[Extract provided]
== Segment start ==
5.6.4 Cluster resource management

Table of Contents

Understanding Cluster Resource Management

Cluster resource management is the discipline of deciding what runs where in a cluster, keeping it running when things fail, and moving it when circumstances change. In the context of high availability on Linux, it is largely about how a cluster resource manager, often Pacemaker with Corosync as the messaging layer, monitors and controls services, filesystems, IP addresses, and other resources across multiple nodes.

The focus here is not on how to build the cluster itself, nor on the low level messaging, but on how resources are modeled, started, stopped, monitored, and constrained so that applications remain available without manual intervention.

Resources, Actions, and Resource Agents

In a cluster, almost everything that matters to your application is modeled as a resource. A resource can be a virtual IP address, a filesystem mounted from shared storage, a database instance, a web server process, a load balancer, or even an arbitrary script.

The cluster does not hard code the logic to start or stop any specific application. Instead, it calls resource agents. A resource agent is an executable program that knows how to perform actions such as start, stop, monitor, and sometimes promote or demote for a specific type of resource. On Linux with Pacemaker, resource agents typically follow the OCF (Open Cluster Framework) standard or use legacy LSB or systemd interfaces.

The resource manager tracks the state of each resource by running monitor actions at defined intervals. If a monitor action reports that a resource is failed or not running where it should be, the resource manager can attempt recovery by issuing a stop then start on an appropriate node. If recovery fails or misbehavior is detected, the node may be fenced to protect data integrity.

A resource is therefore defined by its type, its parameters, and the actions that should run at particular intervals. For example, a filesystem resource will have parameters such as the device, mount point, and filesystem type, while a database resource might have connection details and data directory paths.

A cluster resource must be idempotent and deterministic. Running the same start or stop action multiple times must not corrupt data or leave the service in an unknown state.

Resource Types and Classes

Within a high availability cluster, resources are grouped into classes. Common classes are OCF, LSB, systemd, and sometimes special internal types. Within each class, you select a provider and a resource type.

For OCF resources, the type is often given as ocf:provider:resource. For example, ocf:heartbeat:IPaddr2 for a floating IP address or ocf:heartbeat:Filesystem for a shared filesystem. LSB and systemd classes map to init scripts and systemd units respectively.

There are two broad categories of resources that matter for management decisions. Primitive resources represent individual service elements such as a single IP, a single filesystem, or a single daemon. Composite resources are built from primitives and include groups, clones, and master or slave resources for replicated or stateful services.

Understanding which type of resource matches your application affects how the resource manager is allowed to place and move it. Stateless services can often be cloned easily, while stateful services with a notion of primary and secondary require master or slave semantics and more careful handling.

Resource Placement and the Cluster Information Base

The cluster resource manager maintains an in memory representation of desired and actual state for all nodes and resources, often called the Cluster Information Base, or CIB. This includes resource definitions, node information, and all configured constraints.

Periodically, or when something changes, a built in policy engine computes a cluster wide plan. This plan decides which resources should be running on which nodes, which failures must be recovered, and whether any migrations or failovers are necessary. The calculation uses the resource configurations, node attributes, and constraints, and it assigns scores to candidate nodes for each resource.
== Segment end ==
[Data shown]
== Segment start ==
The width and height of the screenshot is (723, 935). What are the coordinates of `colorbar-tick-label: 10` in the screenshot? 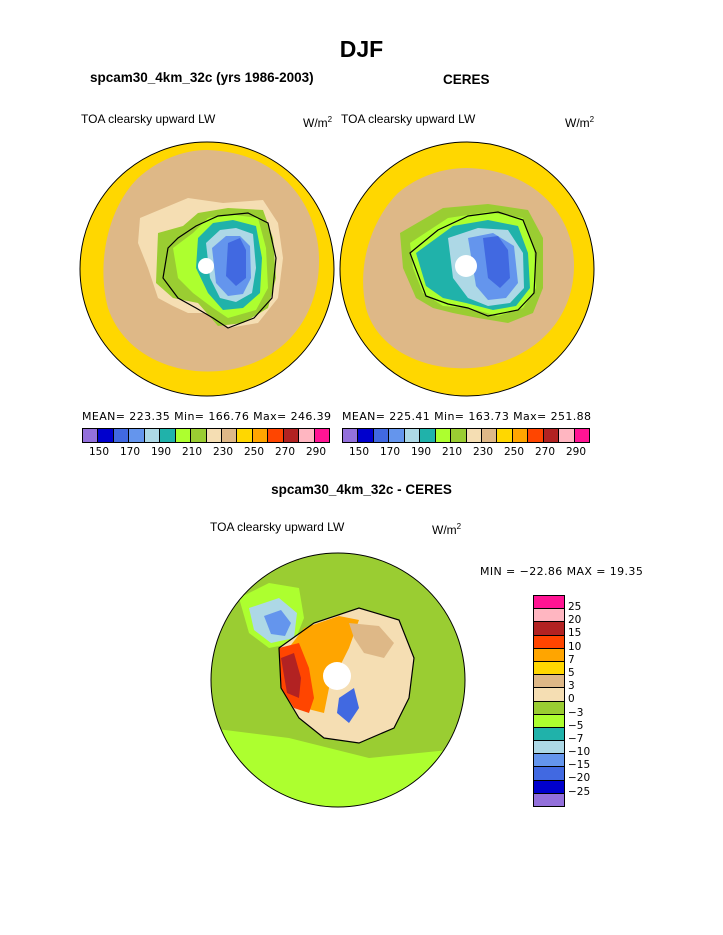 It's located at (575, 646).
== Segment end ==
[Exercise requirements]
A – According to the cluster resource management text, what does the abbreviation CIB stand for?
B – Copy the stretch of the cluster resource management text from "A cluster resource must" through "systemd units respectively.", substituting "virtual IP address" for "floating IP address".

[Solutions to each task]
A – Cluster Information Base

B –
A cluster resource must be idempotent and deterministic. Running the same start or stop action multiple times must not corrupt data or leave the service in an unknown state.

Resource Types and Classes

Within a high availability cluster, resources are grouped into classes. Common classes are OCF, LSB, systemd, and sometimes special internal types. Within each class, you select a provider and a resource type.

For OCF resources, the type is often given as ocf:provider:resource. For example, ocf:heartbeat:IPaddr2 for a virtual IP address or ocf:heartbeat:Filesystem for a shared filesystem. LSB and systemd classes map to init scripts and systemd units respectively.